* [What is needed] Write out the part of the news briefing below word for word, from "Ten Things You" up to and including "officer for England.".

* [Document excerpt]
Daily Briefing

Ten Things You Need to Know Today: Monday 12 Oct 2020

1

Liverpool set to take brunt of new Covid restrictions

Merseyside is expected to face the tightest restrictions when new local lockdown rules for England are announced later. There is expected to be a new “three tier” system, which will classify regions as being at a “medium,” “high” or “very high” level of alert. Boris Johnson will host a televised press conference at 6pm with Rishi Sunak, the chancellor, and Chris Whitty, the chief medical officer for England.

2

Dr Fauci says Trump campaign ad twists his words

The top US government scientist says an edited clip of him used in a Trump campaign ad is misleading. The video shows Dr Anthony Fauci saying he “can't imagine that anybody could be doing more” to fight Covid-19, implying he is referring to the US president, but he was in fact talking about himself and other medical officials. “I have never publicly endorsed any political candidate,” said Fauci in a statement.

* [Data provided]
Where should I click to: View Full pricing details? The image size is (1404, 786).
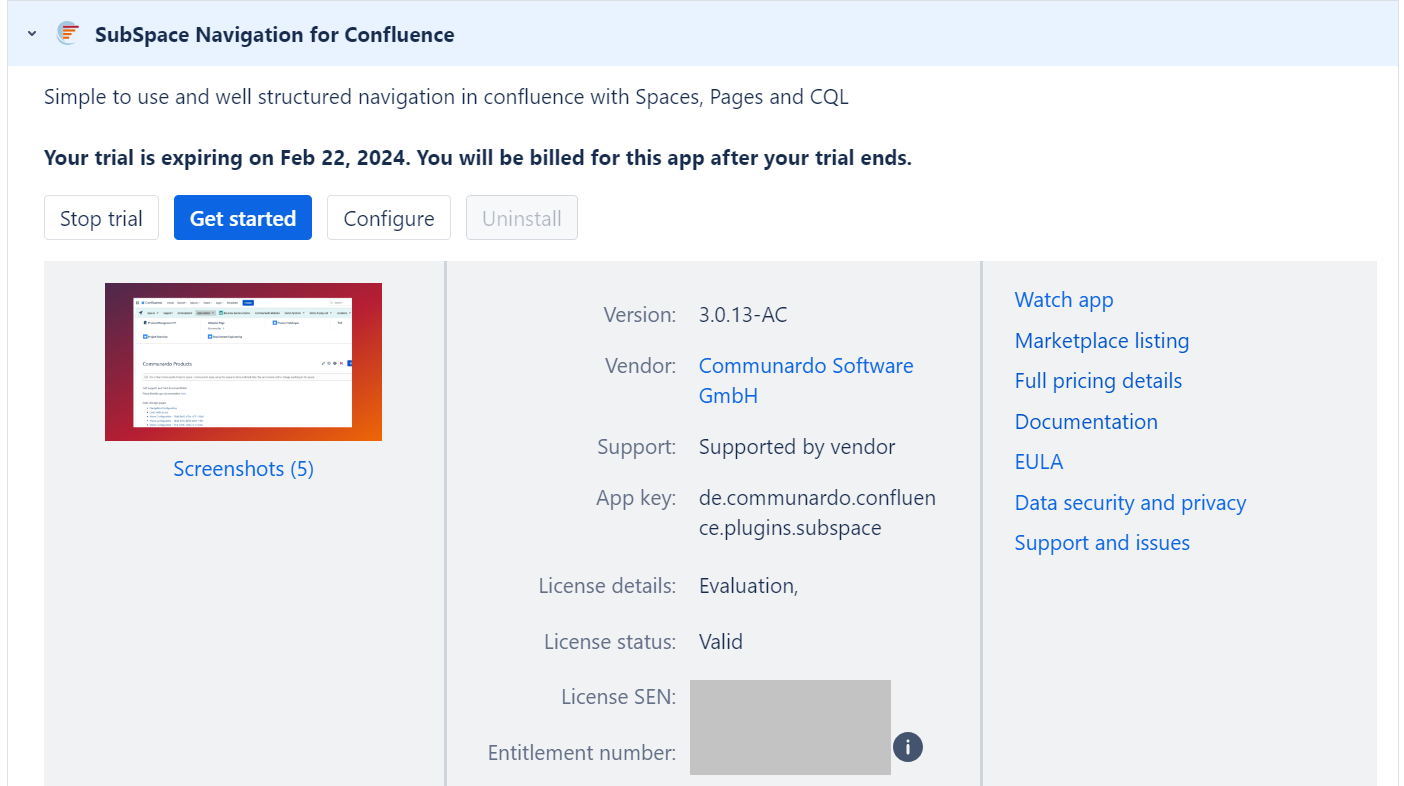pos(1098,381)
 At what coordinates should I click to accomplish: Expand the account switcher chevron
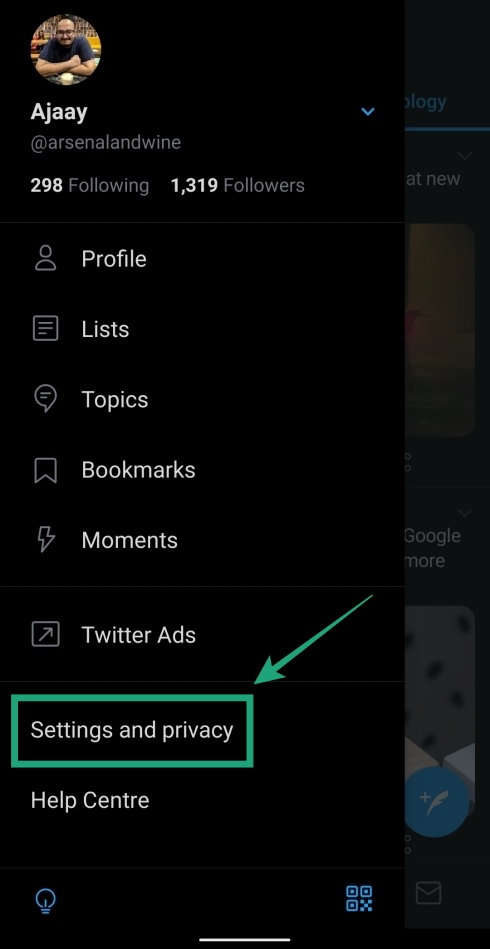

* [Answer to the exercise]
Ten Things You Need to Know Today: Monday 12 Oct 2020

1

Liverpool set to take brunt of new Covid restrictions

Merseyside is expected to face the tightest restrictions when new local lockdown rules for England are announced later. There is expected to be a new “three tier” system, which will classify regions as being at a “medium,” “high” or “very high” level of alert. Boris Johnson will host a televised press conference at 6pm with Rishi Sunak, the chancellor, and Chris Whitty, the chief medical officer for England.